A few additional efficiency tips are provided here with examples.
We required to merge an 8 million record database with an 800,000 record database. The merge was by a key field, EVENTNUM. Only those event numbers on the smaller database are to be kept. There are multiple records for each EVENTNUM on each database, and the small database contains about 8% of the keys in the big database.
SQL joins were of little use, as they consistently used all our available disk space. It also appeared that some of the intermediate files hit the two gigabyte file limit on SAS databases in this release (6.11 TSO040) not a problm in 6.12 use the PARTSIZE and PARTITION libname options.
Eventually I created a file containing unique event numbers from the smaller database, and from that created a format containing about 600,000 items.
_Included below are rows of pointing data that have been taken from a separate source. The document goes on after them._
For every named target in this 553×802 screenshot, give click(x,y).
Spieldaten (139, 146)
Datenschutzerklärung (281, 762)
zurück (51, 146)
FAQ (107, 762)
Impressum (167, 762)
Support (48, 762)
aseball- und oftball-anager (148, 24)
The format mapped each event number to Y. Then, in a data step over the large file, I deleted every record which the format didnt return a Y for. SQL joins on the remaining file with the original smaller database were simple and used about 100 megabytes of disk.
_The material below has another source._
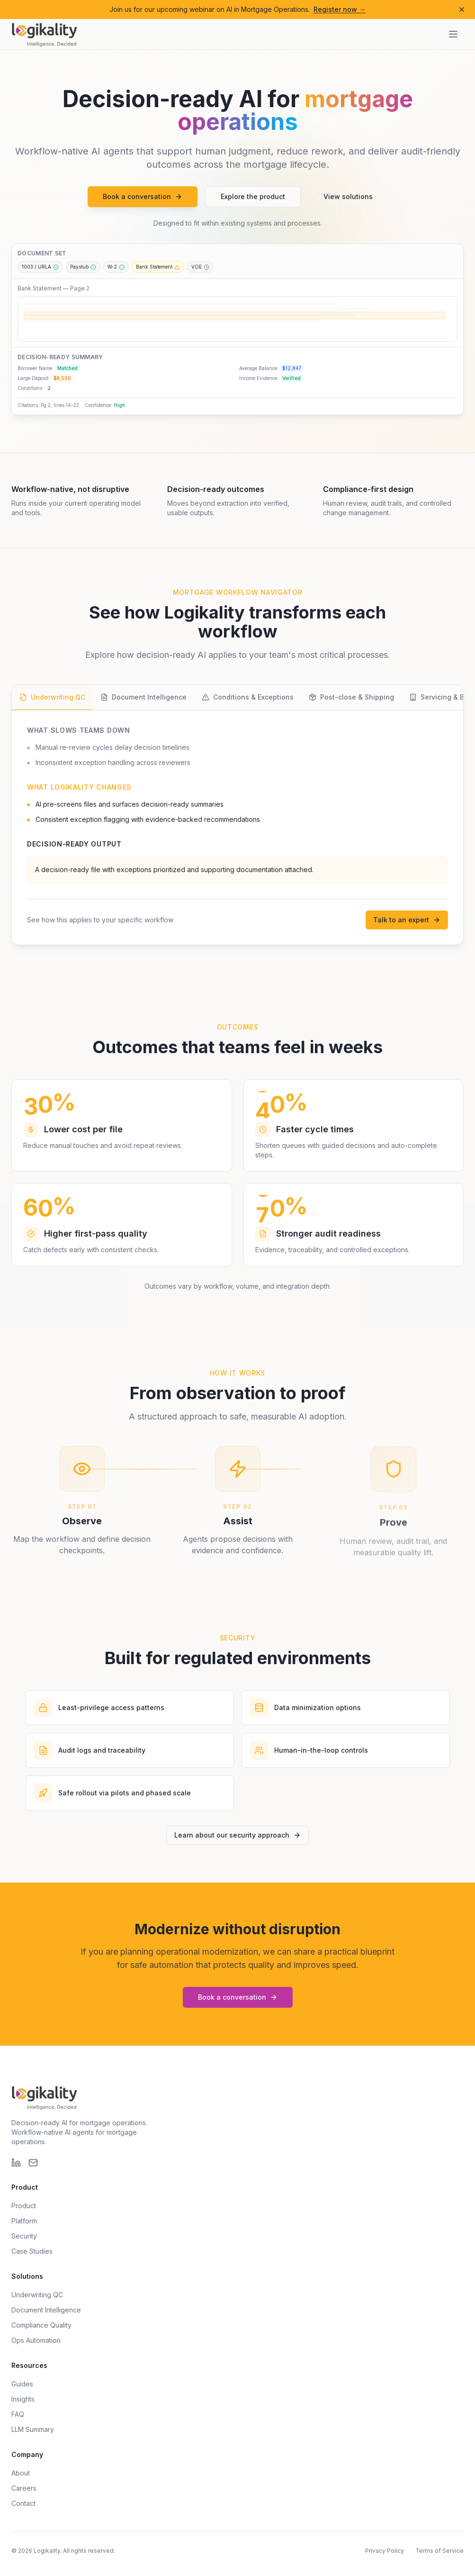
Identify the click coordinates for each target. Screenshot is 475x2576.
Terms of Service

I needed to read two very large (multi-million record) databases using FTP. They are to form one dataset on the SUN. Each record has the same record structure.
I decided to read the files in one datastep, using the following structure:
filename filea ftp .... ;
filename fileb ftp .... ;
data <whatever> ;
infile filea ;
loop through filea until all read
infile fileb ;
loop through fileb until all read
By doing this, I would have created one file immediately. Using two datasteps would have pushed disk space to the limit, as SAS would have needed to copy one of the datasets, thus doubling one in size for a period.
The code did not work. Because the infile statements open each file at compile time, the length of time taken to read the first file caused the second ftp link to time out.
A simple fix gets round this (thanks to Laurie Fleming for this suggestion). Each loop becomes a view:
data filea /view =filea ;
infile filea ;
read file a ;
data fileb /view =fileb ;
infile fileb ;
read file b ;
Then, run a datastep as follows:
data <whatever> ;
SAS does not request a view to execute its inherent datastep code until it is required. The INFILE opens get done at runtime when the data is actually required. Hence, the ftp does not time out, because it is not opened until required. The requirement of reading the data just once and storing as a SAS database is met using the views exactly as it would have been had the loop method worked.